Express each line of the following records as a JSON list of strings, one string per line, leaving out blank lines.

— start —

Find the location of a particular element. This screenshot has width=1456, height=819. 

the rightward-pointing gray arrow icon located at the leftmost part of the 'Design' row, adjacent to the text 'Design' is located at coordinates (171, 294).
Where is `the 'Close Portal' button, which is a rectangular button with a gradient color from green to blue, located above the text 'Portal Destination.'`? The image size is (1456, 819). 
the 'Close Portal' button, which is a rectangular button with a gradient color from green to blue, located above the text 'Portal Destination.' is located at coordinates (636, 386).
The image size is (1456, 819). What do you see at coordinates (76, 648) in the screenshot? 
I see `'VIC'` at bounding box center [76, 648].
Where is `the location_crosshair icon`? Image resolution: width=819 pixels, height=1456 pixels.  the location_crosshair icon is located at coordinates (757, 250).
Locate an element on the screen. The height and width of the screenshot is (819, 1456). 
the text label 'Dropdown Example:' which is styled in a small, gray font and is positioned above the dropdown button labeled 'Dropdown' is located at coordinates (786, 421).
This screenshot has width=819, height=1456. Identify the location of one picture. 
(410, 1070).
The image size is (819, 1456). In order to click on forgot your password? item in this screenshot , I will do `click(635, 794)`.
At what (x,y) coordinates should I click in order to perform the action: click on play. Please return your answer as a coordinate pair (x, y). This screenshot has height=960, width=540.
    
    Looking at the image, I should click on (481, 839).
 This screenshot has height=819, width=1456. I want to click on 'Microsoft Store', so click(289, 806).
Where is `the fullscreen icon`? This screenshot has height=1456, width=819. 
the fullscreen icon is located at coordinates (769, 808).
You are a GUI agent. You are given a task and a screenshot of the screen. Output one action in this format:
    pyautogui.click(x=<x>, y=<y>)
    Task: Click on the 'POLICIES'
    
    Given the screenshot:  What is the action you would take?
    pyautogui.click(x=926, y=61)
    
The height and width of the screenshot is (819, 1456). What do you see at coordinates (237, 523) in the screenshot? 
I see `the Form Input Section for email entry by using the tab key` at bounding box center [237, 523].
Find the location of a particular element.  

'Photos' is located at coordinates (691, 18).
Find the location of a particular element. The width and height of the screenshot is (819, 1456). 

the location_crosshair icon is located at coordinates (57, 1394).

— end —

## WRITTEN ANSWER
[
  "Find the location of a particular element. This screenshot has width=1456, height=819. ",
  "the rightward-pointing gray arrow icon located at the leftmost part of the 'Design' row, adjacent to the text 'Design' is located at coordinates (171, 294).",
  "Where is `the 'Close Portal' button, which is a rectangular button with a gradient color from green to blue, located above the text 'Portal Destination.'`? The image size is (1456, 819). ",
  "the 'Close Portal' button, which is a rectangular button with a gradient color from green to blue, located above the text 'Portal Destination.' is located at coordinates (636, 386).",
  "The image size is (1456, 819). What do you see at coordinates (76, 648) in the screenshot? ",
  "I see `'VIC'` at bounding box center [76, 648].",
  "Where is `the location_crosshair icon`? Image resolution: width=819 pixels, height=1456 pixels.  the location_crosshair icon is located at coordinates (757, 250).",
  "Locate an element on the screen. The height and width of the screenshot is (819, 1456). ",
  "the text label 'Dropdown Example:' which is styled in a small, gray font and is positioned above the dropdown button labeled 'Dropdown' is located at coordinates (786, 421).",
  "This screenshot has width=819, height=1456. Identify the location of one picture. ",
  "(410, 1070).",
  "The image size is (819, 1456). In order to click on forgot your password? item in this screenshot , I will do `click(635, 794)`.",
  "At what (x,y) coordinates should I click in order to perform the action: click on play. Please return your answer as a coordinate pair (x, y). This screenshot has height=960, width=540.",
  "    Looking at the image, I should click on (481, 839).",
  " This screenshot has height=819, width=1456. I want to click on 'Microsoft Store', so click(289, 806).",
  "Where is `the fullscreen icon`? This screenshot has height=1456, width=819. ",
  "the fullscreen icon is located at coordinates (769, 808).",
  "You are a GUI agent. You are given a task and a screenshot of the screen. Output one action in this format:",
  "    pyautogui.click(x=<x>, y=<y>)",
  "    Task: Click on the 'POLICIES'",
  "    Given the screenshot:  What is the action you would take?",
  "    pyautogui.click(x=926, y=61)",
  "The height and width of the screenshot is (819, 1456). What do you see at coordinates (237, 523) in the screenshot? ",
  "I see `the Form Input Section for email entry by using the tab key` at bounding box center [237, 523].",
  "Find the location of a particular element.  ",
  "'Photos' is located at coordinates (691, 18).",
  "Find the location of a particular element. The width and height of the screenshot is (819, 1456). ",
  "the location_crosshair icon is located at coordinates (57, 1394)."
]